**Required work**
Give back all the data exactly, line by line.

**Data excerpts**
______
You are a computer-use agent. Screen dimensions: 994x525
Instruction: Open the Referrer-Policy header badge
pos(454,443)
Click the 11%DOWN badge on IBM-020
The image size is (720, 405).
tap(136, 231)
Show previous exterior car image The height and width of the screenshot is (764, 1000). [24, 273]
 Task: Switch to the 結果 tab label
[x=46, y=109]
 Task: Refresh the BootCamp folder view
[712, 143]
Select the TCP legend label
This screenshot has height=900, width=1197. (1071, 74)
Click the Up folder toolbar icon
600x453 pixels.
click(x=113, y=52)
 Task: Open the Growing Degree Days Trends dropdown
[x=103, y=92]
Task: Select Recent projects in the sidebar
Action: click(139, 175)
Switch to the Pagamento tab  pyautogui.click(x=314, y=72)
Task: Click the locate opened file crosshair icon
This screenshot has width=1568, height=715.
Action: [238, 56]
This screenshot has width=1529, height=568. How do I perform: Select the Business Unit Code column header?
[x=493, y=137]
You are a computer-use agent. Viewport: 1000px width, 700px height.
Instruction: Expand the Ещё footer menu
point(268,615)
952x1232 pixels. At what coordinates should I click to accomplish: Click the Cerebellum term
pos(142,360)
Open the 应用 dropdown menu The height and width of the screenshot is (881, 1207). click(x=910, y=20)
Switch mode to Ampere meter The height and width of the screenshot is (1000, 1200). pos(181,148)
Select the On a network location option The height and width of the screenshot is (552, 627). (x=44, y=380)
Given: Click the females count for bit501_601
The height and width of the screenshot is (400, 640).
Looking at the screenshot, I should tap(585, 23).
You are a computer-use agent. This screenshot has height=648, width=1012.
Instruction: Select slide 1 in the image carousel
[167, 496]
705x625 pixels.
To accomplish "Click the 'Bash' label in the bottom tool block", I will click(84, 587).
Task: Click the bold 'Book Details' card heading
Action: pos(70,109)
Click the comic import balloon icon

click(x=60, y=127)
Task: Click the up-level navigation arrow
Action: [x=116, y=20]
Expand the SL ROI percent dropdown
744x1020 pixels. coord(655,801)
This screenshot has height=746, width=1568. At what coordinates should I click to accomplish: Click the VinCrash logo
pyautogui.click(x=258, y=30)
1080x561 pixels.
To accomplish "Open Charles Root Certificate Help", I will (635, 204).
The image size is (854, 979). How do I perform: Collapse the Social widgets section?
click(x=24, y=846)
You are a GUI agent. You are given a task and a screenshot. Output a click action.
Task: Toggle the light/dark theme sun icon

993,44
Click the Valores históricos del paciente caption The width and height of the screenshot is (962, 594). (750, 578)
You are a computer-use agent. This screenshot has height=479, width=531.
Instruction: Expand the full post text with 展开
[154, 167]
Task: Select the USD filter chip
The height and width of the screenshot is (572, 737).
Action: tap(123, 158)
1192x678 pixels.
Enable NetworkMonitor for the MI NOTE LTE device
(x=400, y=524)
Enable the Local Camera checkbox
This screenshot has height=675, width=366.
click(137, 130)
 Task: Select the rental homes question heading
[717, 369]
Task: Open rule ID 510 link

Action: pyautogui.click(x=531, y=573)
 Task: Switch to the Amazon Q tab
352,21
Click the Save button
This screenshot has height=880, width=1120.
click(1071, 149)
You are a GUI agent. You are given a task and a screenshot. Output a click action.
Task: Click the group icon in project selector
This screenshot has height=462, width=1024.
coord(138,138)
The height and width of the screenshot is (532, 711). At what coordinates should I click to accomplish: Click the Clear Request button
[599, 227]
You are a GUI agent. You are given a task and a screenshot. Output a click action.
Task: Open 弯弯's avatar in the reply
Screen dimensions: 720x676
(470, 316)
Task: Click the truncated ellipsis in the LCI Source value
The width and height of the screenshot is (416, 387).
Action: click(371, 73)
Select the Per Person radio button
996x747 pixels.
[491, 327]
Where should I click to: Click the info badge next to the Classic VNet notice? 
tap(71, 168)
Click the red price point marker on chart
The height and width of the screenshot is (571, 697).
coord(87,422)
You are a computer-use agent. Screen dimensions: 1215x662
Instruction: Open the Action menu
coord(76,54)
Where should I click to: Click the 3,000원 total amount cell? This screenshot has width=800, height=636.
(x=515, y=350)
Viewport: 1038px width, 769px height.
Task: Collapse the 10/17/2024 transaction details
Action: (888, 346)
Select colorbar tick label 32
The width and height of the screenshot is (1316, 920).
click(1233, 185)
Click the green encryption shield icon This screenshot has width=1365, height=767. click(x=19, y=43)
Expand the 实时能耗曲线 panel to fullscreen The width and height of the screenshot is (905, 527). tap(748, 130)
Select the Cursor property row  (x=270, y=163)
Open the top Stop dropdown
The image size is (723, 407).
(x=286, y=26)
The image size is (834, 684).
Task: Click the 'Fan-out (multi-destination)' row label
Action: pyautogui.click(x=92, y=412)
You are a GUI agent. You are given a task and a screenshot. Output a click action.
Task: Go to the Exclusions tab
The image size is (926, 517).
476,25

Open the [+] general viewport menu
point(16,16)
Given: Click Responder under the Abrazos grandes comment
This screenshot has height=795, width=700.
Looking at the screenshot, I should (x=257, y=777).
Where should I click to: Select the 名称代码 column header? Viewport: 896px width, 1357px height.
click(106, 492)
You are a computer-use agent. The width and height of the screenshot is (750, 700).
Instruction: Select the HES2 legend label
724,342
______
**Reply to the task**
You are a computer-use agent. Screen dimensions: 994x525
Instruction: Open the Referrer-Policy header badge
pos(454,443)
Click the 11%DOWN badge on IBM-020
The image size is (720, 405).
tap(136, 231)
Show previous exterior car image The height and width of the screenshot is (764, 1000). [24, 273]
 Task: Switch to the 結果 tab label
[x=46, y=109]
 Task: Refresh the BootCamp folder view
[712, 143]
Select the TCP legend label
This screenshot has height=900, width=1197. (1071, 74)
Click the Up folder toolbar icon
600x453 pixels.
click(x=113, y=52)
 Task: Open the Growing Degree Days Trends dropdown
[x=103, y=92]
Task: Select Recent projects in the sidebar
Action: click(139, 175)
Switch to the Pagamento tab  pyautogui.click(x=314, y=72)
Task: Click the locate opened file crosshair icon
This screenshot has width=1568, height=715.
Action: [238, 56]
This screenshot has width=1529, height=568. How do I perform: Select the Business Unit Code column header?
[x=493, y=137]
You are a computer-use agent. Viewport: 1000px width, 700px height.
Instruction: Expand the Ещё footer menu
point(268,615)
952x1232 pixels. At what coordinates should I click to accomplish: Click the Cerebellum term
pos(142,360)
Open the 应用 dropdown menu The height and width of the screenshot is (881, 1207). click(x=910, y=20)
Switch mode to Ampere meter The height and width of the screenshot is (1000, 1200). pos(181,148)
Select the On a network location option The height and width of the screenshot is (552, 627). (x=44, y=380)
Given: Click the females count for bit501_601
The height and width of the screenshot is (400, 640).
Looking at the screenshot, I should tap(585, 23).
You are a computer-use agent. This screenshot has height=648, width=1012.
Instruction: Select slide 1 in the image carousel
[167, 496]
705x625 pixels.
To accomplish "Click the 'Bash' label in the bottom tool block", I will click(84, 587).
Task: Click the bold 'Book Details' card heading
Action: pos(70,109)
Click the comic import balloon icon

click(x=60, y=127)
Task: Click the up-level navigation arrow
Action: [x=116, y=20]
Expand the SL ROI percent dropdown
744x1020 pixels. coord(655,801)
This screenshot has height=746, width=1568. At what coordinates should I click to accomplish: Click the VinCrash logo
pyautogui.click(x=258, y=30)
1080x561 pixels.
To accomplish "Open Charles Root Certificate Help", I will (635, 204).
The image size is (854, 979). How do I perform: Collapse the Social widgets section?
click(x=24, y=846)
You are a GUI agent. You are given a task and a screenshot. Output a click action.
Task: Toggle the light/dark theme sun icon

993,44
Click the Valores históricos del paciente caption The width and height of the screenshot is (962, 594). (750, 578)
You are a computer-use agent. This screenshot has height=479, width=531.
Instruction: Expand the full post text with 展开
[154, 167]
Task: Select the USD filter chip
The height and width of the screenshot is (572, 737).
Action: tap(123, 158)
1192x678 pixels.
Enable NetworkMonitor for the MI NOTE LTE device
(x=400, y=524)
Enable the Local Camera checkbox
This screenshot has height=675, width=366.
click(137, 130)
 Task: Select the rental homes question heading
[717, 369]
Task: Open rule ID 510 link

Action: pyautogui.click(x=531, y=573)
 Task: Switch to the Amazon Q tab
352,21
Click the Save button
This screenshot has height=880, width=1120.
click(1071, 149)
You are a GUI agent. You are given a task and a screenshot. Output a click action.
Task: Click the group icon in project selector
This screenshot has height=462, width=1024.
coord(138,138)
The height and width of the screenshot is (532, 711). At what coordinates should I click to accomplish: Click the Clear Request button
[599, 227]
You are a GUI agent. You are given a task and a screenshot. Output a click action.
Task: Open 弯弯's avatar in the reply
Screen dimensions: 720x676
(470, 316)
Task: Click the truncated ellipsis in the LCI Source value
The width and height of the screenshot is (416, 387).
Action: click(371, 73)
Select the Per Person radio button
996x747 pixels.
[491, 327]
Where should I click to: Click the info badge next to the Classic VNet notice? 
tap(71, 168)
Click the red price point marker on chart
The height and width of the screenshot is (571, 697).
coord(87,422)
You are a computer-use agent. Screen dimensions: 1215x662
Instruction: Open the Action menu
coord(76,54)
Where should I click to: Click the 3,000원 total amount cell? This screenshot has width=800, height=636.
(x=515, y=350)
Viewport: 1038px width, 769px height.
Task: Collapse the 10/17/2024 transaction details
Action: (888, 346)
Select colorbar tick label 32
The width and height of the screenshot is (1316, 920).
click(1233, 185)
Click the green encryption shield icon This screenshot has width=1365, height=767. click(x=19, y=43)
Expand the 实时能耗曲线 panel to fullscreen The width and height of the screenshot is (905, 527). tap(748, 130)
Select the Cursor property row  (x=270, y=163)
Open the top Stop dropdown
The image size is (723, 407).
(x=286, y=26)
The image size is (834, 684).
Task: Click the 'Fan-out (multi-destination)' row label
Action: pyautogui.click(x=92, y=412)
You are a GUI agent. You are given a task and a screenshot. Output a click action.
Task: Go to the Exclusions tab
The image size is (926, 517).
476,25

Open the [+] general viewport menu
point(16,16)
Given: Click Responder under the Abrazos grandes comment
This screenshot has height=795, width=700.
Looking at the screenshot, I should (x=257, y=777).
Where should I click to: Select the 名称代码 column header? Viewport: 896px width, 1357px height.
click(106, 492)
You are a computer-use agent. The width and height of the screenshot is (750, 700).
Instruction: Select the HES2 legend label
724,342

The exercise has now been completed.